What you should do -
All lines from the one with "Viewport: 1512px width, 785px height." through the last line of the data below should be copied exactly; please add nothing.

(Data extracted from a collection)
════════

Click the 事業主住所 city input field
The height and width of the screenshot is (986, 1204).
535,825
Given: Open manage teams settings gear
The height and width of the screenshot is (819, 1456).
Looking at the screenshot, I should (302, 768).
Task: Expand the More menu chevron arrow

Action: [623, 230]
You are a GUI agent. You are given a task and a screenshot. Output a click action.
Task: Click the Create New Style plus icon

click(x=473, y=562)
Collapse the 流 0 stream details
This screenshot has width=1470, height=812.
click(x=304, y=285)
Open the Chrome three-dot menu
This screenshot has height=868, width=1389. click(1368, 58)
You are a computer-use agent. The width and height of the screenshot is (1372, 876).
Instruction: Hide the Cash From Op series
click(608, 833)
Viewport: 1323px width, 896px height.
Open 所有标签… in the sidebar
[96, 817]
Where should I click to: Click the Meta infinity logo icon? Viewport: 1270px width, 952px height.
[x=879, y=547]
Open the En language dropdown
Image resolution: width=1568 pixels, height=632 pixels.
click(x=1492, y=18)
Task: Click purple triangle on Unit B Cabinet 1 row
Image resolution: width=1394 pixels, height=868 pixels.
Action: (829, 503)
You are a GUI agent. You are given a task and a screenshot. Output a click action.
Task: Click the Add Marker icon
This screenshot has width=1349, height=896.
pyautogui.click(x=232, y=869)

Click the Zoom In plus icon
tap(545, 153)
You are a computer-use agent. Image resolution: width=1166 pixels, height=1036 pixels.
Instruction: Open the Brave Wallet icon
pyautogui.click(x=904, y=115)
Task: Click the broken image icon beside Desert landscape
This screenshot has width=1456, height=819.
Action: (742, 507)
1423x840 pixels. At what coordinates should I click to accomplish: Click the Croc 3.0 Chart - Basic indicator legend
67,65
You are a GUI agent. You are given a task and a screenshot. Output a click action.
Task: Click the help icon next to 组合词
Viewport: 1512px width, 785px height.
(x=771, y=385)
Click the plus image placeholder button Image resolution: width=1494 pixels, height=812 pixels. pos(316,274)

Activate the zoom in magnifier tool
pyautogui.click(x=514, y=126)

════════

Result of this exercise -
Viewport: 1512px width, 785px height.
(x=771, y=385)
Click the plus image placeholder button Image resolution: width=1494 pixels, height=812 pixels. pos(316,274)

Activate the zoom in magnifier tool
pyautogui.click(x=514, y=126)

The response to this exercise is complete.